Hitting mostly second and sixth last year, Werth enjoyed a long-awaited career breakthrough, playing 134 games, batting .273 with a .363 on-base percentage and contributing 24 home runs. The Phillies rewarded him with a two-year, $10 million contract extension this January.

If Werth remains healthy and continues to show power and plate discipline, the sight of a Chase Utley-Howard-Werth stretch of the Phillies lineup will cause anxiety for opposing pitchers and complicate their managers' bullpen moves. If not, and if lefthanded Raul Ibanez is forced to move from sixth to fifth in the batting order, the Phillies will be significantly more vulnerable to lefty pitching.

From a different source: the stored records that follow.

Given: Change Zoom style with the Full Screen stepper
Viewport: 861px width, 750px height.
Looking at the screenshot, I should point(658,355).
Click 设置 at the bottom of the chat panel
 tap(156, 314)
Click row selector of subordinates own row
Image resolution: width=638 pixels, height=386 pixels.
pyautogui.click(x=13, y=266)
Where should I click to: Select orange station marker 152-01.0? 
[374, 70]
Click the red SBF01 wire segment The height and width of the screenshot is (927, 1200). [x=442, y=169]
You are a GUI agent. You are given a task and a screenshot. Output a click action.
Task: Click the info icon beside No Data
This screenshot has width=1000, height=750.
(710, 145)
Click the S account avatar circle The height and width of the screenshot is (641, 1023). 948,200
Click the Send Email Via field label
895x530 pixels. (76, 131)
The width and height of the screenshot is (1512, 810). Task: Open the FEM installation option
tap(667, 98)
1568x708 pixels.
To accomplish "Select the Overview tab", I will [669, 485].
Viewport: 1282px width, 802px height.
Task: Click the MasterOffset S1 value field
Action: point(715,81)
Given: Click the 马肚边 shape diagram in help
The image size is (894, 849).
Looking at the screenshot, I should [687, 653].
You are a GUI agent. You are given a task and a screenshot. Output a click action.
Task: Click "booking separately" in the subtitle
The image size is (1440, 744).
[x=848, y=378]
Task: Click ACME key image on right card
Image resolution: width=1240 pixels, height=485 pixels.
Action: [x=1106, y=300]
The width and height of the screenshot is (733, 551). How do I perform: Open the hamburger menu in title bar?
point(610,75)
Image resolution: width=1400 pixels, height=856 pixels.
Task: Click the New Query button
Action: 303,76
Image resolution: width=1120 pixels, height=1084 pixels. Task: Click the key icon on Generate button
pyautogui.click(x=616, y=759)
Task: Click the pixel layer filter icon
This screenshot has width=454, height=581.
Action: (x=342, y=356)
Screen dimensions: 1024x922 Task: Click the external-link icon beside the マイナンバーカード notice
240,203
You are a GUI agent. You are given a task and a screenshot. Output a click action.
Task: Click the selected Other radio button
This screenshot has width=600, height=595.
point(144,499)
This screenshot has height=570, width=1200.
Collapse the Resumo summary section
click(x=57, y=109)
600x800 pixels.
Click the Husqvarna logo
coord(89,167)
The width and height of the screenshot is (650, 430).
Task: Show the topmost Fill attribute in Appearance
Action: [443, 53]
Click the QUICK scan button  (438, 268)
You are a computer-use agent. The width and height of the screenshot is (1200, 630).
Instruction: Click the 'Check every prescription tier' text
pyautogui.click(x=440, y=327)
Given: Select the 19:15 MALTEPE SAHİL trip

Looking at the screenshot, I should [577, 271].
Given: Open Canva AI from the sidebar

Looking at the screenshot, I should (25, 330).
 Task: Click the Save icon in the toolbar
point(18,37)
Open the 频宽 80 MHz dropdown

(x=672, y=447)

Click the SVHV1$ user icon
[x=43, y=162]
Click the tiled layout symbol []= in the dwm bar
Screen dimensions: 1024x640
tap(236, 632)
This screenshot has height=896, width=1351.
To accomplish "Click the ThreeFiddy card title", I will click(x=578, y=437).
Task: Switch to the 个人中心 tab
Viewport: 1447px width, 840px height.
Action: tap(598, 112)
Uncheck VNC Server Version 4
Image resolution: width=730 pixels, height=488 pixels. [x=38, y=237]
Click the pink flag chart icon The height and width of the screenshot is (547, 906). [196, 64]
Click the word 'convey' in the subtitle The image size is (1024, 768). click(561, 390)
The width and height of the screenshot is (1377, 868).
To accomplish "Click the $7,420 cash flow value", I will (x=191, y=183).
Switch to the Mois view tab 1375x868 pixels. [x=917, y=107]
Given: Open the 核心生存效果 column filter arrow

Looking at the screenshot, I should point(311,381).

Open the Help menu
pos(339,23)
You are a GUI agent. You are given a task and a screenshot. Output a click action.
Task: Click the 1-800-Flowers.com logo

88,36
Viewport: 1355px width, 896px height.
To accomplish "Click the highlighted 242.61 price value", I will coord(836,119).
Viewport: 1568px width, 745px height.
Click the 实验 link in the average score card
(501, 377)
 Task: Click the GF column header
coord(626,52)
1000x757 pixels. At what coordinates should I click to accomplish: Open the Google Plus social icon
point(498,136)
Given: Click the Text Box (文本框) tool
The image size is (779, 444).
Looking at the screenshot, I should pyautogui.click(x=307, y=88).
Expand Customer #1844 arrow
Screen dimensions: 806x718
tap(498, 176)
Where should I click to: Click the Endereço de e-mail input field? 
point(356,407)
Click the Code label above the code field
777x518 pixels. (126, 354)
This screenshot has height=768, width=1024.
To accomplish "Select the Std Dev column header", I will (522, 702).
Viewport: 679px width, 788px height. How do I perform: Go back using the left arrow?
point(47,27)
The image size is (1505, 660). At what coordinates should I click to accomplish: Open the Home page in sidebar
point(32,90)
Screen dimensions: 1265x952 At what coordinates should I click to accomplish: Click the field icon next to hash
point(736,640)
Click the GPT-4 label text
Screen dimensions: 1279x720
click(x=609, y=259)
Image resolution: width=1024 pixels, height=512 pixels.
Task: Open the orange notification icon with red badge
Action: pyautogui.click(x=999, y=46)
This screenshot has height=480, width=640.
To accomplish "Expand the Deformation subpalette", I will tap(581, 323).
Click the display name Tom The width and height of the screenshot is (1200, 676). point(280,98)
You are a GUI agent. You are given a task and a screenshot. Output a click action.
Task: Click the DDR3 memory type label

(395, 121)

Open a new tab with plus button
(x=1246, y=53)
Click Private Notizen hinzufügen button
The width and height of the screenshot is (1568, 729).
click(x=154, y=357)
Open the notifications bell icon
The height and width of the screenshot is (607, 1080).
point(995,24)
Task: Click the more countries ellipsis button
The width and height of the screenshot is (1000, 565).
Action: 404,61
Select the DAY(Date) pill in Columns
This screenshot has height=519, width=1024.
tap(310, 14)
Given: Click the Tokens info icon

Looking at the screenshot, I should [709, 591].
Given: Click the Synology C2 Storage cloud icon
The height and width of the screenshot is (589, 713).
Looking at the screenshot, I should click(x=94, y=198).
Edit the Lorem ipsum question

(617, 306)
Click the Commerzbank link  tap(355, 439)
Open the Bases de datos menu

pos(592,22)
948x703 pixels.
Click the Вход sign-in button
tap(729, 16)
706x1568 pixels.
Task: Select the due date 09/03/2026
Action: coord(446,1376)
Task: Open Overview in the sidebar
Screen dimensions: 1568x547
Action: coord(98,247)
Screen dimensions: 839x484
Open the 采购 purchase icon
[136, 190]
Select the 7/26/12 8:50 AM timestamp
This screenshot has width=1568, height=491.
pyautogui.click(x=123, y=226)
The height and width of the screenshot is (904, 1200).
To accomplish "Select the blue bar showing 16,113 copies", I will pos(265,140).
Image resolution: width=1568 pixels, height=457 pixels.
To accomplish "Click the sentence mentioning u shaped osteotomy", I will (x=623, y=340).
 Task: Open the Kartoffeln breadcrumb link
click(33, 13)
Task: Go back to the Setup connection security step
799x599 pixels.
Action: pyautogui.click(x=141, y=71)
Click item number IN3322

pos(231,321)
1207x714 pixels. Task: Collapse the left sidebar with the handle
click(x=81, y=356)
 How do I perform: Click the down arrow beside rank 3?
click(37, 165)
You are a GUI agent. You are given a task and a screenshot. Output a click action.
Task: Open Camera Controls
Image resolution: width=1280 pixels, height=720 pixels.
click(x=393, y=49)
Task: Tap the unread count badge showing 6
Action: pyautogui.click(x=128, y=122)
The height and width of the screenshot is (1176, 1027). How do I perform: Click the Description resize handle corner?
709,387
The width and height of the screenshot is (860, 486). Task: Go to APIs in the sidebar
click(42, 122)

Is Werth, who batted fifth only 14 times last year and has suffered numerous injuries, up to the challenge? Two key figures in his baseball development, Werth's mother and athletic role model, Kim Werth, and Phillies senior adviser Pat Gillick, say that he is.

Kim Werth's athletic experience lends her credibility. A sprinter who competed in the 1976 Olympic trials and saw her career shortened by injuries, Kim transferred her competitive intensity to Jayson. The daughter of longtime major-leaguer Dick "Ducky" Schofield and sister of former big-leaguer Dick Schofield, Kim threw batting practice to Jayson when her son was 3 years old and always pushed him to maximize his talent. "At an early age, I was expected to play hard and take whatever I was doing seriously," Werth said.